Consider $c$ as one of the numbers. By closeness, $c < S/(n-1)$. Then

$c < \frac{a+b + \sum_{\text{others}}}{n-1} = \frac{a+b + (S - a - b - c)}{n-1} = \frac{S - c}{n-1}.$

Multiplying both sides by $n-1$ gives $(n-1)c < S - c = (a+b) + \sum_{\text{others}}$. Subtracting the sum of the other numbers (all positive by Lemma 1) yields $a+b > c$.

Lemma 3. For any $a, b$, $a+b \ge S/(n-1)$.

Sum the inequalities for all numbers except $a$ and $b$:

$\sum_{i\ne a,b} a_i < \sum_{i\ne a,b} \frac{S}{n-1} = (n-2) \frac{S}{n-1}.$

The sum of all numbers except $a$ and $b$ is $S - a - b$. Thus $S - a - b < (n-2) S/(n-1)$. Rearranging gives $a+b > S - (n-2) S/(n-1) = S/(n-1)$.

Each lemma is proved; assembling them gives the required conclusions. This completes the proof.

Verification of Key Steps

In Lemma 1, the critical step is summing $a_2 + \dots + a_n < (a_2 + \dots + a_n)$, which is impossible. Testing with small numbers like $a_1 = 0$, $a_2 = a_3 = 1$ confirms the contradiction arises precisely.

In Lemma 3, the rearrangement $S - a - b < (n-2) S/(n-1) \implies a+b > S/(n-1)$ holds because $(n-1)(a+b) > S$ is equivalent; small numeric checks, e.g., $n=3$, $a=1$, $b=2$, $c=2$, $S=5$, verify the inequality.
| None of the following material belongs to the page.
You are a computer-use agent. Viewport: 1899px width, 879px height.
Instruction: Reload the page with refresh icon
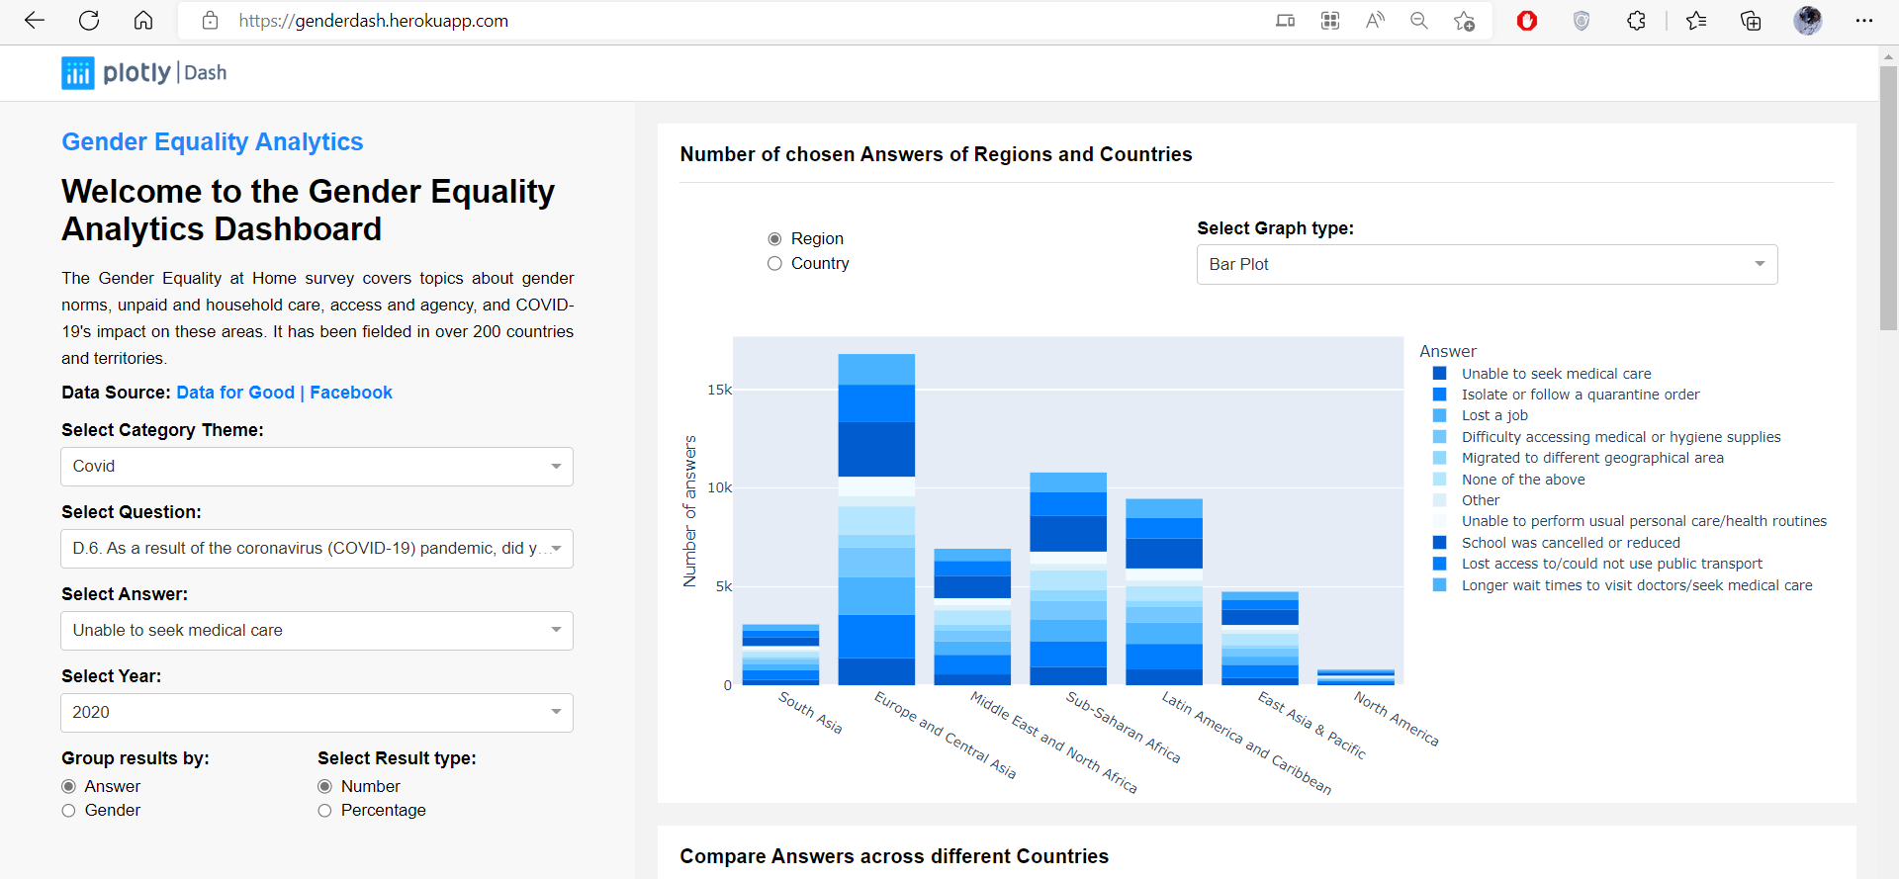point(89,21)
Lemma 2 is verified by explicitly subtracting sums of the other numbers, ensuring positivity of each term does not flip the inequality.

Alternative Approaches

One could attempt an induction on $n$. For $n=3$, the inequalities reduce to standard triangle inequalities; assuming the statements hold for $n-1$ numbers, one could add the $n$th number and check that the sum inequalities propagate. This is more cumbersome and requires careful tracking of all sums, while the direct approach using the sum $S$ and rearrangement of inequalities immediately establishes all claims. Another alternative is geometric visualization as a simplex in $\mathbb{R}^n$, but this adds abstraction without simplifying the arithmetic argument.